The first step is to create an empty dataset. Let’s save the dataset in a new array called small_dataset
:
tiledbvcf create --uri small_dataset
Store samples
Ingest from local storage
We’ll start with a small example using 3 synthetic VCF files, assuming they are locally available in a folder data/vcfs
:
tree data
## data
## ├── gene-promoters-hg38.bed
## ├── s3-bcf-samples.txt
## └── vcfs
## ├── G1.vcf.gz
## ├── G1.vcf.gz.csi
## ├── G2.vcf.gz
## ├── G2.vcf.gz.csi
## ├── G3.vcf.gz
## └── G3.vcf.gz.csi
##
## 1 directory, 8 files
Index files are required for ingestion. If your VCF/BCF files have not been indexed you can use bcftools
to do so:
for f in data/vcfs/*.vcf.gz; do bcftools index -c $f; done
We can ingest these files into small_dataset
as follows:
tiledbvcf store --uri small_dataset data/vcfs/G*.vcf.gz
That’s it! Let’s verify everything went okay using the stat
command to provide high-level statistics about our dataset including the number of samples it contains and the variant attributes it includes.
tiledbvcf stat --uri small_dataset
## Statistics for dataset 'small_dataset':
## - Version: 4
## - Tile capacity: 10,000
## - Anchor gap: 1,000
## - Number of registered samples: 3
## - Extracted attributes: none
At this point you have successfully created and populated a TileDB VCF dataset using data stored locally on your machine. Next we’ll look at the more common scenario of working with files stored on a cloud object store.
Ingest from S3
TileDB Embedded’s native cloud features make it possible to ingest samples directly from remote locations. Here, we’ll ingest the following samples located on AWS S3:
cat data/s3-bcf-samples.txt
## s3://tiledb-inc-demo-data/examples/notebooks/vcfs/G4.bcf
## s3://tiledb-inc-demo-data/examples/notebooks/vcfs/G5.bcf
## s3://tiledb-inc-demo-data/examples/notebooks/vcfs/G6.bcf
## s3://tiledb-inc-demo-data/examples/notebooks/vcfs/G7.bcf
## s3://tiledb-inc-demo-data/examples/notebooks/vcfs/G8.bcf
## s3://tiledb-inc-demo-data/examples/notebooks/vcfs/G9.bcf
## s3://tiledb-inc-demo-data/examples/notebooks/vcfs/G10.bcf
Samples in this second batch are stored as BCF
files which are also supported by TileDB-VCF.

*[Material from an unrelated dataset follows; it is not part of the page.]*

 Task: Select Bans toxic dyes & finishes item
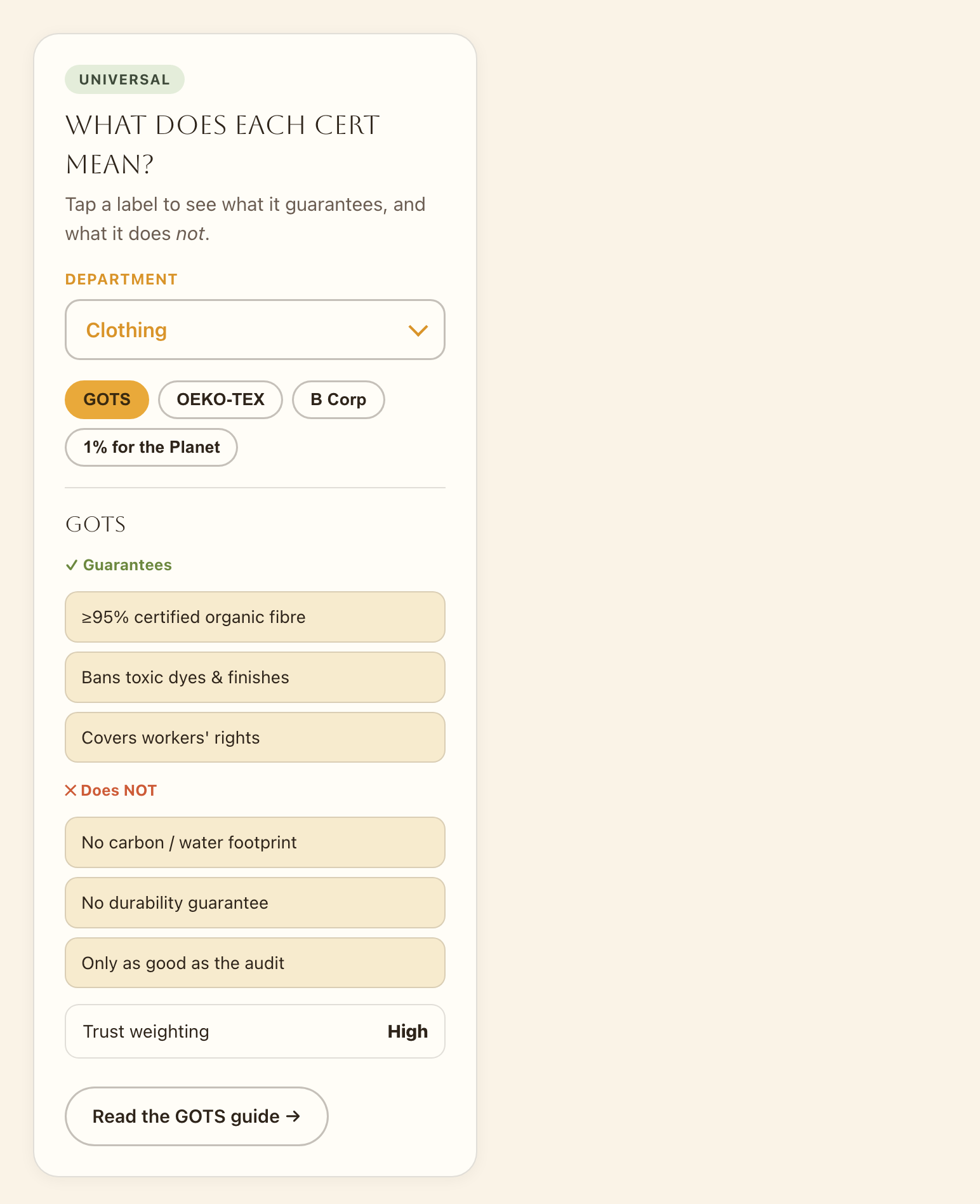click(255, 678)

This process is identical to the steps perfo_r_med above, the only changes needed to our code involve setting --scratch-mb
to allocate some temporary space for downloading the files and providing the URLs for the remote files. In this case, we’ll simply pass the s3-bcf-samples.txt
file, which includes a list of the BCF files we want to ingest.
When ingesting samples from S3, you must configure enough scratch space to hold at least 20 samples. In general, you need 2 × the sample dimension’s sample_bactch_size
(which by default is 10). You can read more about the data model here.
You can add the --verbose
flag to print out more information during the store
phase.
tiledbvcf store \
--uri small_dataset \
--samples-file data/s3-bcf-samples.txt \
--verbose
## Initialization completed in 3.17565 sec.
## ...
## Done. Ingested 1,391 records (+ 69,548 anchors) from 7 samples in 10.6751
## seconds.
Consolidating and vacuuming fragment metadata and commits are recommended after creating a new dataset or adding several new samples to an existing dataset.

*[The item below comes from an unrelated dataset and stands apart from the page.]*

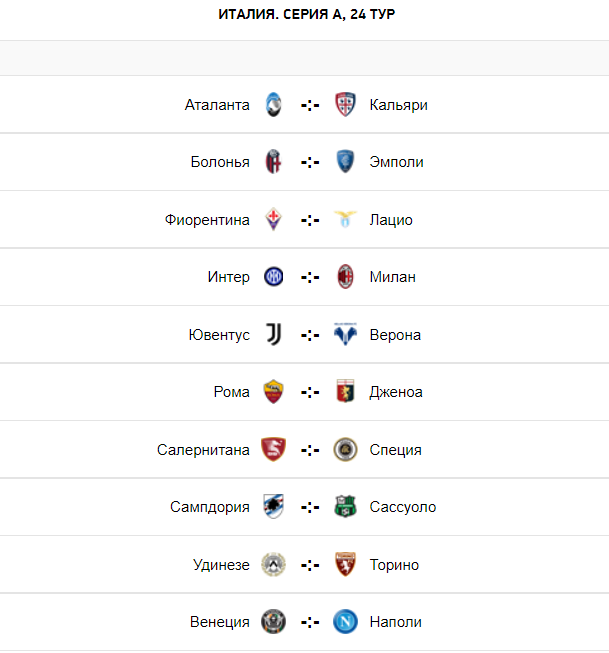Click the Серия А, 24 тур heading
Viewport: 609px width, 653px height.
click(304, 15)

tiledbvcf utils consolidate fragment_meta --uri small_dataset
tiledbvcf utils consolidate commits --uri small_dataset
tiledbvcf utils vacuum fragment_meta --uri small_dataset
tiledbvcf utils vacuum commits --uri small_dataset
Incremental Updates
A key advantage to using TileDB as a data store for genomic variant data is the ability to efficiently add new samples as they become available. The dataset creation command should be called once. Then you can invoke the store command multiple commands.
The store
command is thread- and process-safe, even on the cloud. That means it can be invoked in parallel, arbitrarily scaling out the ingestion of massive datasets.
Suppose we run the store for the first 3 local samples, followed by the store command for the 7 samples stored on the S3. If we run the stat
command, we can verify that our dataset now includes 10 samples.

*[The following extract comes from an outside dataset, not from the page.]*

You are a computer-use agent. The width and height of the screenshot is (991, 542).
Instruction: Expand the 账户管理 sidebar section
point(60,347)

tiledbvcf stat --uri small_dataset
## Statistics for dataset 'small_dataset':
## - Version: 4
## - Tile capacity: 10,000
## - Anchor gap: 1,000
## - Number of registered samples: 10
## - Extracted attributes: none
Because TileDB is designed to be updatable, the store process happens efficiently and without ever touching any previously or concurrently ingested data, avoiding computationally expensive operations like regenerating combined VCF files.